What is the crime rate in America? The answer is as difficult to define as an individual act on the spectrum of deviance. However, we do have a few ways to get a rough estimate.
Different Reports on Crime:
There are two primary ways we collect crime data as a nation. One of them is the FBI’s UCR or Uniform Criminal Report. This report is when the FBI interviews criminal justice agencies across the nation and collects the data from their reports. The other is the NCVS or the National Crime Victimization Survey. As the name suggests, this survey works by interviewing the victims of crime.
Both of these systems have certain flaws and benefits. The UCR for instance has been under fire lately for promoting the under-reporting of crime. I.e, officers choose not to arrest certain people for low-level crimes or that the agencies don’t send all of the pertinent data. There is substantial pressure to identify a decreasing crime rate from local agencies. That and the fact that crimes are identified differently throughout the nation both prove to be serious obstacles. The NCVS, however, has been criticized since its inception for asking people who aren’t familiar with law questions. For instance, someone may have reported that their car was stolen, when it really wasn’t. In the end, the UCR is still considered the best available survey.
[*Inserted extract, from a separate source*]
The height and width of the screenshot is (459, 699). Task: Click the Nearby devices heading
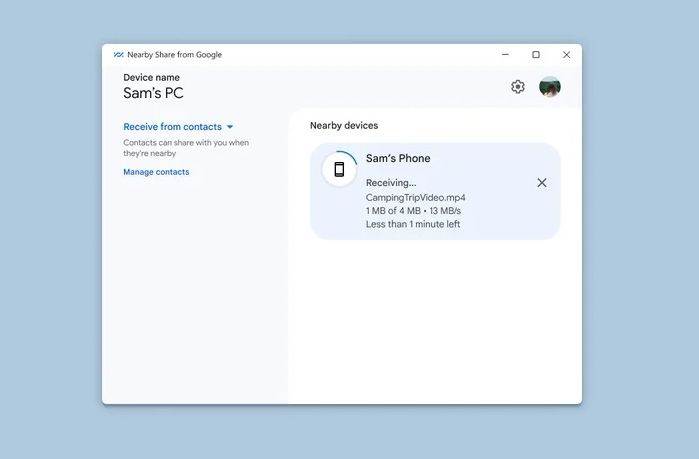(344, 125)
Number of Property Crimes:
The UCR identifies certain crimes based upon their characteristics. The most prevalent crime in the United States is property crime. These are strictly non-violent offenses unless some other circumstance aggravates the situation. In 2011 (the year with the most recently available data), there were just over 9 million instances of property crime. One instance of criminal activity for roughly every thirty people. The most common property crime, and by extension the most common crime in the US, was larceny. Larceny took up nearly two-thirds of all non-violent crimes.
Number of Violent Crimes:
Violent crimes are in a whole other class. These include rape, assault, robbery, and murder. In 2011, there were over 1.2 million instances of violent crime in the nation. The most common offense was assault, which was nearly 63% of violent offenses. Fortunately for the criminal justice system, murders were the lowest reported violent crimes. Less than 1.5% of violent offenses could be classified as murder. The combined crime count between the two sections tops it off at roughly 10.5 million.